The Washington State University Department of Criminal Justice must develop and periodically update a DV risk assessment tool to be used by DOC and DV treatment providers to determine when an offender's DV crime and DV history are such that the offender is likely to commit DV in the future. The tool must also have a component for assessing whether mental illness or chemical dependency affect risk of re-offense. The risk assessment tool must be available for use no later than July 1, 2020.

The DV work groups administered by the Administrative Office the Courts are extended to June 30, 2020, for the purpose of evaluating and providing recommendations on additional items pertaining to DV treatment and risk assessments.

Sentencing.

When sentencing an offender convicted of a DV offense, the court shall order the offender to undergo alcohol or chemical dependency treatment or DV treatment services during incarceration. The offender is responsible for the cost of treatment unless the court finds the offender indigent. The DOC must develop and monitor transition and relapse prevention strategies, including risk assessment and release plans, to reduce risk to the community after a DV offender's release from custody.

Deferred Prosecution Programs.

A deferred prosecution program may be used for persons with DV behavioral problems as well as DV behavioral problems co-occurring with substance abuse or mental health problems.

Requirements are established for persons with DV behavioral problems participating in a deferred prosecution program. A petition for participation must allege that the offense arose from a DV behavior problem and must include a case history and risk assessment prepared by a DV treatment provider.

The court must impose certain conditions for DV offenders who participate in the program. Among those, the court must order: completion of and compliance with DV treatment; participation in appropriate ancillary or co-occurring treatment; compliance with related no-contact orders and protection orders; and surrender of firearms in accordance with certain current statutory requirements. The court may also order: self-help recovery support groups for substance abuse; abstinence from drugs and alcohol; and payment of restitution and costs.

A person may only participate in a deferred prosecution program one time for a DV offense, and he or she is not eligible if the offense was originally charged as a felony. In addition to other current grounds for appeals, a prosecutor may appeal a petition for deferred prosecution on the grounds that a prior stipulated order of continuance has been granted to the defendant.

Suspended Sentences.

Superior courts may suspend imposition of a nonfelony DV sentence and place the defendant on probation for five years, rather than up to two years.

Drug Offender Sentencing Alternative.

Before imposing a DOSA for a DV offender, the court must order the DOC to complete a presentence investigation, DV risk assessment, and chemical dependency screening report. The investigation must include, where applicable, an assessment as to whether effective DV treatment is available from a certified provider.

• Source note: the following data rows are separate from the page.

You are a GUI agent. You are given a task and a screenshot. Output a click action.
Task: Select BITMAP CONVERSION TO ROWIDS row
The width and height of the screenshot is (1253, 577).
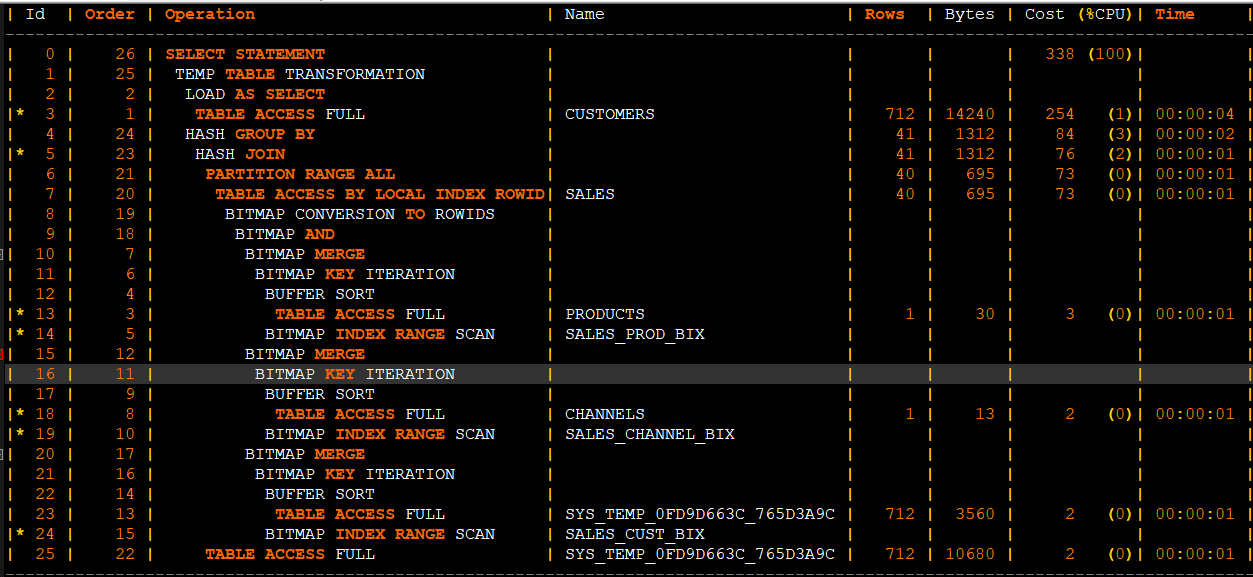point(626,214)
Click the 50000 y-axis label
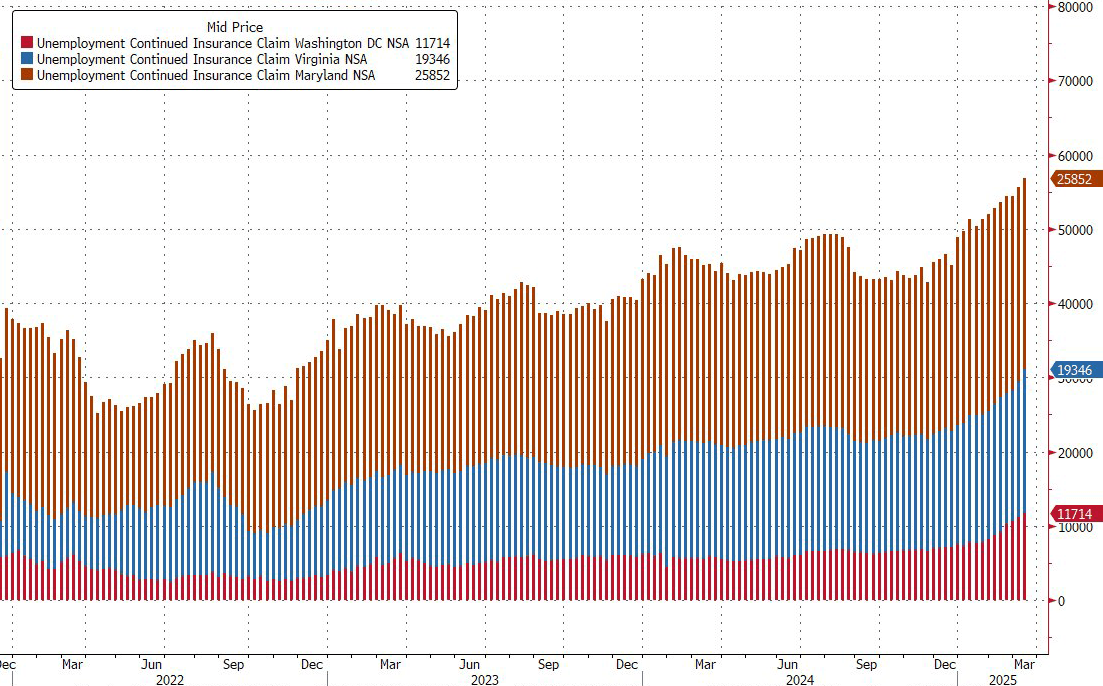The width and height of the screenshot is (1103, 686). point(1076,230)
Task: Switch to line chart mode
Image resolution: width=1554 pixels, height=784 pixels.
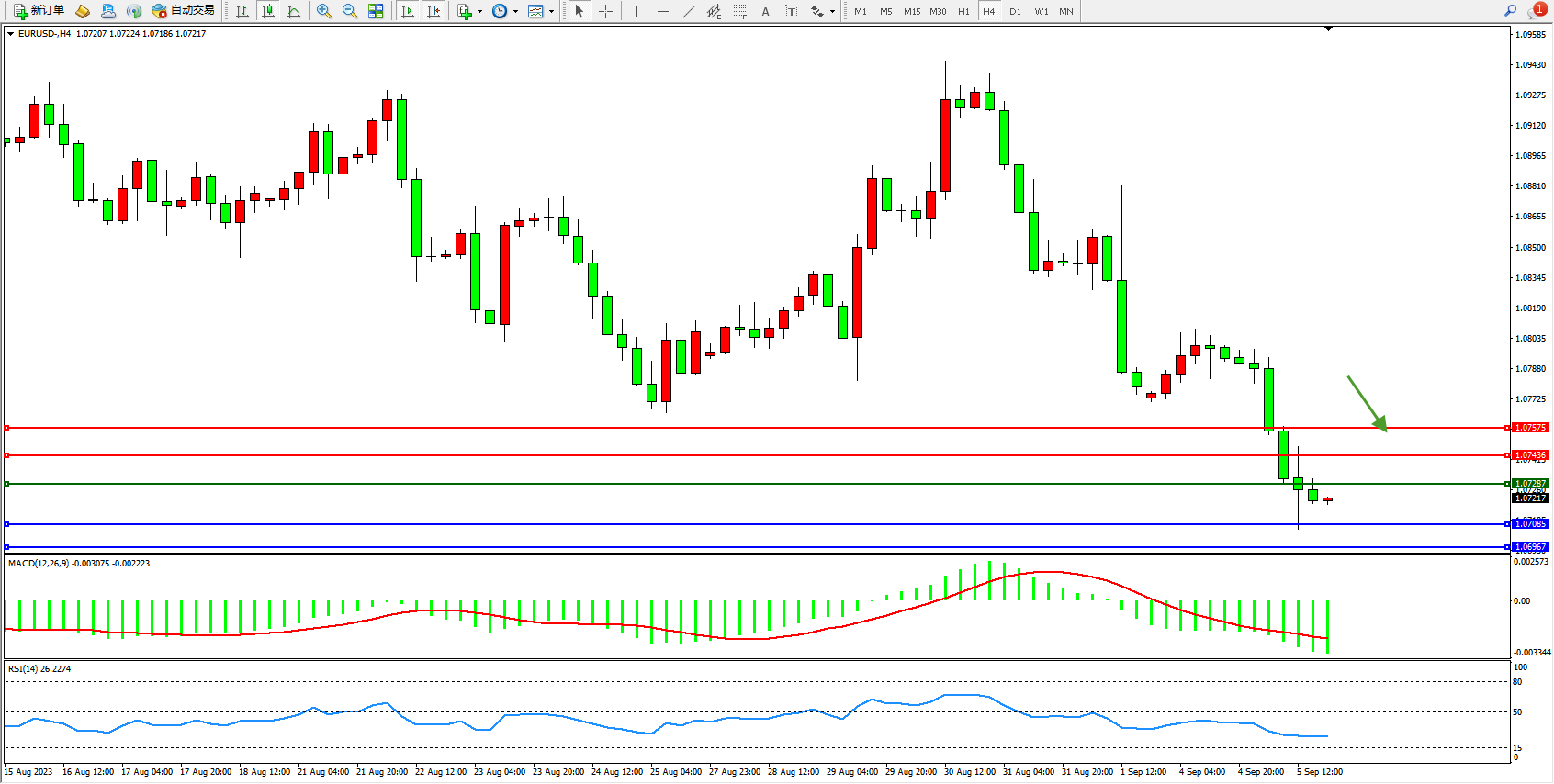Action: tap(294, 11)
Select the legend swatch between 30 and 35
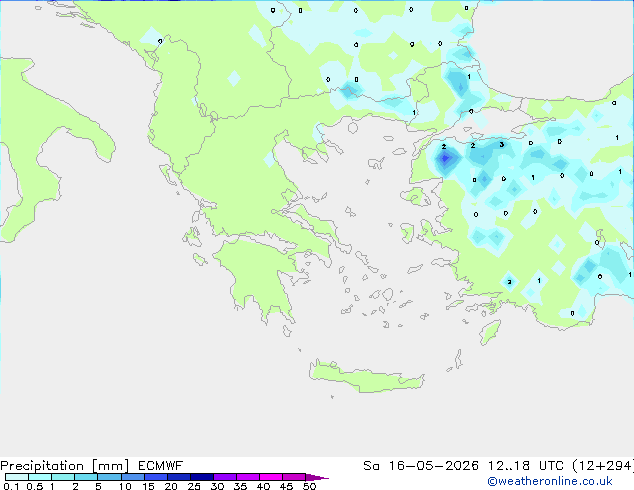This screenshot has width=634, height=490. click(225, 477)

A DV offender participating in either a prison-based or residential DOSA must participate in DV treatment. In addition to other conditions currently authorized, a court may order a DOSA participant to pay for the costs of GPS monitoring for compliance with a no-contact order.

Community Custody.

For a DV offender serving a term of community custody, the DOC must assess his or her risk of re-offense using a DV risk assessment tool. For a DV offender, the DOC may impose no-contact conditions, electronic monitoring, and other conditions based on the risk to community safety or risk of DV re-offense.

A DV offender serving a term of community custody must disclose his or her custody status to his or her DV treatment provider.

No-Contact Orders.

Time periods are designated for which DV no-contact orders remain in effect. In nonfelony cases, a DV no-contact order remains in effect for a fixed period of time determined by the court, not to exceed five years from the date of sentencing or disposition. In felony cases, a no-contact order remains in effect for a fixed period of time determined by the court, not to exceed the adult maximum sentence. If the defendant remains subject to imprisonment, community supervision, conditional release, probation, or parole beyond the time period designated by the court, the order remains in effect until expiration of that condition. The court may modify an order to extend its expiration date, subject to these time limitations.

Civil Protection Orders.

The Uniform Recognition and Enforcement of Canadian DV Protection Orders Act is established.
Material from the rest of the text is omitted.